Personal information
- Full name: Louise Margaret Duncan
- Born: February 2000 (age 26) West Kilbride, North Ayrshire, Scotland
- Sporting nationality: Scotland

Career
- College: University of Edinburgh University of Stirling
- Turned professional: 2022

Best results in LPGA major championships
- Chevron Championship: DNP
- Women's PGA C'ship: DNP
- U.S. Women's Open: CUT: 2022
- Women's British Open: T10: 2021
- Evian Championship: DNP

= Louise Duncan =

Scottish golfer

Louise Margaret Duncan (born February 2000) is a Scottish professional golfer. She won The Women's Amateur Championship in 2021 and finished tied for 10th at the 2021 Women's British Open.

==Amateur career==
Duncan started playing golf at 10. She is a product of West Kilbride Golf Club on Scotland's west coast, where she has been coached by club professional Iain Darroch. An R&A Scholar and University of Stirling student, Duncan has benefited from coaching by former European Tour winner Dean Robertson, who also served as her caddie during the 2021 Women's British Open.

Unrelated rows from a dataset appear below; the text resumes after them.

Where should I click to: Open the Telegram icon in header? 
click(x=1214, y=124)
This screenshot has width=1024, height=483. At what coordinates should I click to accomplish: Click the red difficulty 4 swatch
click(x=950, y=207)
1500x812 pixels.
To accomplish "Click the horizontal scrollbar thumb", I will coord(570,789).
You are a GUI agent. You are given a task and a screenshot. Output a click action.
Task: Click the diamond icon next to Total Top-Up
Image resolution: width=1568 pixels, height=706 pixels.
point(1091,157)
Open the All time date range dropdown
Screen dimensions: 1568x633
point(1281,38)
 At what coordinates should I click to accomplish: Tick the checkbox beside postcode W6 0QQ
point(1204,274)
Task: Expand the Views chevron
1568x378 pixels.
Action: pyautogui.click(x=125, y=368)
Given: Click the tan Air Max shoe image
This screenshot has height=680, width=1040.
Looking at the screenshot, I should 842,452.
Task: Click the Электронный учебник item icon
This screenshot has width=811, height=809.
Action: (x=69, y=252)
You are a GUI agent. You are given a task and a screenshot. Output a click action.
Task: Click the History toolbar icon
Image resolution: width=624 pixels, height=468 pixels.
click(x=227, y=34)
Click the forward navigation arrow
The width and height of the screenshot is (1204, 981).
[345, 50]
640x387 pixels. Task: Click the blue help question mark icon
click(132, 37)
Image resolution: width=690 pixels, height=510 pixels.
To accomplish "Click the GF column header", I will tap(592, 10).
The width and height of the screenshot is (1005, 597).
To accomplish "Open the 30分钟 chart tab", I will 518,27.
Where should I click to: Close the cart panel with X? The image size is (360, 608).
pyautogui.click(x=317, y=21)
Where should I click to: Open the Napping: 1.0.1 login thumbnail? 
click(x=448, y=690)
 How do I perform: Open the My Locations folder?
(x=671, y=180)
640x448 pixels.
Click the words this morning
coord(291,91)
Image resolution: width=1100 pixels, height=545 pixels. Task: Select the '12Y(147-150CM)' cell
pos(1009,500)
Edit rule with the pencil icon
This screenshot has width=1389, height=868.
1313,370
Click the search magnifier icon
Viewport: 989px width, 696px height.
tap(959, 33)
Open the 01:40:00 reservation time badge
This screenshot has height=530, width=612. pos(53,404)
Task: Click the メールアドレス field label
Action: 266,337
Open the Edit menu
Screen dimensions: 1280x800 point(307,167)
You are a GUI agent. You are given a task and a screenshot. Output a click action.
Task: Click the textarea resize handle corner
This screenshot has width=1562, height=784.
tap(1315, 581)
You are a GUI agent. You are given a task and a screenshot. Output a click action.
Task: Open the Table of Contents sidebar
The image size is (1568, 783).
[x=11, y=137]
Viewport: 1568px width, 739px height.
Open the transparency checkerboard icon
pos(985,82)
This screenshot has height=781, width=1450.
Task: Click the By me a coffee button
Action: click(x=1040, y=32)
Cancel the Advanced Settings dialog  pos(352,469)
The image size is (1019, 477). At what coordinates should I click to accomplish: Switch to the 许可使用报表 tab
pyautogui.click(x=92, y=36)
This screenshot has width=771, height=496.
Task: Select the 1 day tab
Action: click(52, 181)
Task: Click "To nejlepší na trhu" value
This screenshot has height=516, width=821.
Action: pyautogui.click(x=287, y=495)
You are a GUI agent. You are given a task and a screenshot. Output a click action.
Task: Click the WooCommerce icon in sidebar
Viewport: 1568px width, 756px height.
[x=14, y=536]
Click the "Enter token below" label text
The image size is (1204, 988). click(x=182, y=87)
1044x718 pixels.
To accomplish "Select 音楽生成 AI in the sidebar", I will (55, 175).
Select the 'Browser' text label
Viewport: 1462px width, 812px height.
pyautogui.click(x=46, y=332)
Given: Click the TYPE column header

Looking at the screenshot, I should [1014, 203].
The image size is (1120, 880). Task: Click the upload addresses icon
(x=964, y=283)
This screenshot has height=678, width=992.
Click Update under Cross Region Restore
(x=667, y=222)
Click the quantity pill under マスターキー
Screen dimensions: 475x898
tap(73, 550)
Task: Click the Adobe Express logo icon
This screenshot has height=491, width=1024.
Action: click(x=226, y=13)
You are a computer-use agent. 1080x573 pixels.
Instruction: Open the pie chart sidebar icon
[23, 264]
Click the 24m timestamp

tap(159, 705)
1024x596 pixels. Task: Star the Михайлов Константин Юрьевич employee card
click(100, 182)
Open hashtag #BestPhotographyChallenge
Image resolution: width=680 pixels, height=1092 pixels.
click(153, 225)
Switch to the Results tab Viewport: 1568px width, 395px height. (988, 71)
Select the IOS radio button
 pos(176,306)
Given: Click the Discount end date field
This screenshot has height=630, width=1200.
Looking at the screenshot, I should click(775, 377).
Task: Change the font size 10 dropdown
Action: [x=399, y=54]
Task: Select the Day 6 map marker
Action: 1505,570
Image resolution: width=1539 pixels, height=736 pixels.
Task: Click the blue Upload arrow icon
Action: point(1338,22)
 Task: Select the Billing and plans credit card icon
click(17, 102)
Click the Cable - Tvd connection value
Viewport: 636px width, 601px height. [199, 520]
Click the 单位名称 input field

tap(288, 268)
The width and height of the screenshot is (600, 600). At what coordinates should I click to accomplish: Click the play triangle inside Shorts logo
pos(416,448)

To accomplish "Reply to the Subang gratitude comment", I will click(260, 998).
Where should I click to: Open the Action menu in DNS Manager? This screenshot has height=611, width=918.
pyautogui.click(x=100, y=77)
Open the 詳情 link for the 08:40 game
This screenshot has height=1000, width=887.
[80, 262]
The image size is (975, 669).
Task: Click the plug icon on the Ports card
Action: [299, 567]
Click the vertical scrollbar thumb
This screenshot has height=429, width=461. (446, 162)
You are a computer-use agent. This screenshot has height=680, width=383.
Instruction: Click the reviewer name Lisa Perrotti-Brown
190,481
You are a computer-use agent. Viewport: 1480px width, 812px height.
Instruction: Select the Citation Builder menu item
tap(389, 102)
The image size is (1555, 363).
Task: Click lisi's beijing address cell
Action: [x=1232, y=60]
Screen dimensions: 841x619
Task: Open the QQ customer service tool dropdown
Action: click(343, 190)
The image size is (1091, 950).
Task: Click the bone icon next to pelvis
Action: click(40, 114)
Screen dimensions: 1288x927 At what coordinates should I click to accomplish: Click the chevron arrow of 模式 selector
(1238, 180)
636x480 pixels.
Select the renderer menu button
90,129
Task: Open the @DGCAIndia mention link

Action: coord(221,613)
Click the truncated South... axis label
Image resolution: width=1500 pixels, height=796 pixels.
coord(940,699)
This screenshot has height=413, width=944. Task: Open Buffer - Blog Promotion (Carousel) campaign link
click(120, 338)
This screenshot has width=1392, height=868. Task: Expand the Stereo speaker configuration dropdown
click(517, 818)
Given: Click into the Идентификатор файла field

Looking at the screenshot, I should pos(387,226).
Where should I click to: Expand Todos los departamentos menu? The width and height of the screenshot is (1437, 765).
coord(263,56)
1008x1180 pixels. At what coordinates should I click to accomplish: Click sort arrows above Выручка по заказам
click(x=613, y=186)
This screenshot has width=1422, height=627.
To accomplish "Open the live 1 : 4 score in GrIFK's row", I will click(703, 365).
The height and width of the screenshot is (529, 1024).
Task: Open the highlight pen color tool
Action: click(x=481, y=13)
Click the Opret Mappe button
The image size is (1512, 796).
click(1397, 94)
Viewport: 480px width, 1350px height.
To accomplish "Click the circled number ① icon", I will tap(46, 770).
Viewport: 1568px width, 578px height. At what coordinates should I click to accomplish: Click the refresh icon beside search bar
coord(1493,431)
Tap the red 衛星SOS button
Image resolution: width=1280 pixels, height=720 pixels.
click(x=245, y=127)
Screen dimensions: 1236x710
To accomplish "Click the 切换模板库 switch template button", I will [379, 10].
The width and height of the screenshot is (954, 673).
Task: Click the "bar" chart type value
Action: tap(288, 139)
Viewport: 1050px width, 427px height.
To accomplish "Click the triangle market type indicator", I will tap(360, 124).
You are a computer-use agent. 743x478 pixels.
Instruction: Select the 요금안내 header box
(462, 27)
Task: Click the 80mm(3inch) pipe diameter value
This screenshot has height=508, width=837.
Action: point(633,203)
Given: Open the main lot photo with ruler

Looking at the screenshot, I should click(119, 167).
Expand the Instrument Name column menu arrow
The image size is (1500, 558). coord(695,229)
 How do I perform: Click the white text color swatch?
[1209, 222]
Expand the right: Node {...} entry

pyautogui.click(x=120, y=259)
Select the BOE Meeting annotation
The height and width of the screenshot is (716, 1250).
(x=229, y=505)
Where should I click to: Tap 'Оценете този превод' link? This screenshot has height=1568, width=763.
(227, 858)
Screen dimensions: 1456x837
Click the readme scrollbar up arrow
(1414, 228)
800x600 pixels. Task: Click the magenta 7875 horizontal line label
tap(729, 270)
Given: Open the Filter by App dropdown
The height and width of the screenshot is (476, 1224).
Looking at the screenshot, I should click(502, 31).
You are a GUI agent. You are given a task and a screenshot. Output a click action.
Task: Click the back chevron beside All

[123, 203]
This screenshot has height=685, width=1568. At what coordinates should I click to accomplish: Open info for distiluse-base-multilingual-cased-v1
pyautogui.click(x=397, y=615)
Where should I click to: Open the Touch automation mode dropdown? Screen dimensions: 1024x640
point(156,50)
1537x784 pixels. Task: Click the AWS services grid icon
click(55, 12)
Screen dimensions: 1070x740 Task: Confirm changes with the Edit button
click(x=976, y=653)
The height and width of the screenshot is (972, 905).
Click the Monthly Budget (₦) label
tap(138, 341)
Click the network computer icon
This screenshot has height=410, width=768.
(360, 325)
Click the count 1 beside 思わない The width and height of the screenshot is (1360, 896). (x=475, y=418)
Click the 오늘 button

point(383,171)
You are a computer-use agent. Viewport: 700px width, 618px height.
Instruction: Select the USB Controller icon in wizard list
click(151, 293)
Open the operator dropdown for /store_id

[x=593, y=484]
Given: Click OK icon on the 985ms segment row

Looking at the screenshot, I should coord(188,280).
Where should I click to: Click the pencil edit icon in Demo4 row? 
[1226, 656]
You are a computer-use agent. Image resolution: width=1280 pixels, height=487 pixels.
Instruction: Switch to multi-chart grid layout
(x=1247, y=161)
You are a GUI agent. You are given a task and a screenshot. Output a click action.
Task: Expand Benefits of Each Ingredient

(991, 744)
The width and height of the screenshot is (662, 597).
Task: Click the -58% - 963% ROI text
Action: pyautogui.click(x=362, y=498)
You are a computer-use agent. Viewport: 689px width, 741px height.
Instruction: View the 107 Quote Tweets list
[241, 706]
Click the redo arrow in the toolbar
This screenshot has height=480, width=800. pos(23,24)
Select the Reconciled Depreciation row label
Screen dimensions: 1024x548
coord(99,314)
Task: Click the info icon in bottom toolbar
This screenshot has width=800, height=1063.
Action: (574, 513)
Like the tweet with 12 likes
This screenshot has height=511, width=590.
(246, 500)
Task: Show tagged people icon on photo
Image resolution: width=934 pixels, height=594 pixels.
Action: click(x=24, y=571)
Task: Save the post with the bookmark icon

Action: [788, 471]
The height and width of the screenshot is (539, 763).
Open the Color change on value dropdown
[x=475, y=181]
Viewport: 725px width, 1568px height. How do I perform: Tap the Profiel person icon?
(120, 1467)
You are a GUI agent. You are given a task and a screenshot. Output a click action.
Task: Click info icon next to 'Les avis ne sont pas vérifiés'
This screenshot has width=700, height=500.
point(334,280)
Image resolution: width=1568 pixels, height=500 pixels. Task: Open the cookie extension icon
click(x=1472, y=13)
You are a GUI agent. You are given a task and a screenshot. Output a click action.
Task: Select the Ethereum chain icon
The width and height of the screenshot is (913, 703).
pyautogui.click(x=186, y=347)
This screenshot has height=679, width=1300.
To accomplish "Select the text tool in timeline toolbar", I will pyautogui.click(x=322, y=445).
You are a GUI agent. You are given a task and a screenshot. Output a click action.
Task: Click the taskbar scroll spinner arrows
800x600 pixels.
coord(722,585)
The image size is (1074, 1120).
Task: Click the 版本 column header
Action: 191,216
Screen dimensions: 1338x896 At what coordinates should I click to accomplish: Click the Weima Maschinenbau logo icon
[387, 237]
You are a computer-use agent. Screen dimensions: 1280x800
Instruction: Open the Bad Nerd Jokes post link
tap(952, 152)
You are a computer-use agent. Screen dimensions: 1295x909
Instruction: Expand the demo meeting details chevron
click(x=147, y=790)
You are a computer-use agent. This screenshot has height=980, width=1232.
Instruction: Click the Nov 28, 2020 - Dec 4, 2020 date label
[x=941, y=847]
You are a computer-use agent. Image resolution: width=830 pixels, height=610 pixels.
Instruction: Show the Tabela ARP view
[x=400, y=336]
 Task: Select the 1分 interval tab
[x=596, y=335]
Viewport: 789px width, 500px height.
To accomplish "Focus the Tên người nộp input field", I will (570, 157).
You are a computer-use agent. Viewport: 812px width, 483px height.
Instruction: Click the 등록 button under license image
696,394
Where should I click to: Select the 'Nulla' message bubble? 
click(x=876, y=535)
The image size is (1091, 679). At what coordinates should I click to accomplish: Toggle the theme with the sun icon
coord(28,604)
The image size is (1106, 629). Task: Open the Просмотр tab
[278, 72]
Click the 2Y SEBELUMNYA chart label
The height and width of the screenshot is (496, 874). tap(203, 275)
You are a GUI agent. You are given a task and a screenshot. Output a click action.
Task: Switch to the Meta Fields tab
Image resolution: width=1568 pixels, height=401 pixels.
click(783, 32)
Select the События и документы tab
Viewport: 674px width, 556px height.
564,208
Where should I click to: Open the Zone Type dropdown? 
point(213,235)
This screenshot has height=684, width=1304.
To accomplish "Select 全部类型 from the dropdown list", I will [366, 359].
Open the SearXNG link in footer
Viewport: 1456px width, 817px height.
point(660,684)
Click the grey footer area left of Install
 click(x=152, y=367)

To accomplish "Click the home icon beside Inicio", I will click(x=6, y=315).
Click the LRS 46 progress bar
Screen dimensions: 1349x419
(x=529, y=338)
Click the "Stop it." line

In 2018, she won the Fairhaven Trophy and was runner-up at the Scottish Girls' Amateur Championship. In 2019, she was 3rd at the Scottish Women's Amateur Championship held at Kilmarnock (Barassie) Golf Club. In 2021, she triumphed at the Women's Amateur Championship, the first Scot to win the Women's Amateur since Alison Rose in 1997. Her win was also notable as she recorded the largest winning margin in the championship's history, beating Jóhanna Lea Lúđvíksdóttir, 9 and 8.

Duncan has represented Scotland at the Girls Home Internationals, Women's Home Internationals, European Girls' Team Championship and the European Ladies' Team Championship. She was part of Great Britain and Ireland's 2021 Curtis Cup team at Conwy Golf Club and in 2022 at Merion.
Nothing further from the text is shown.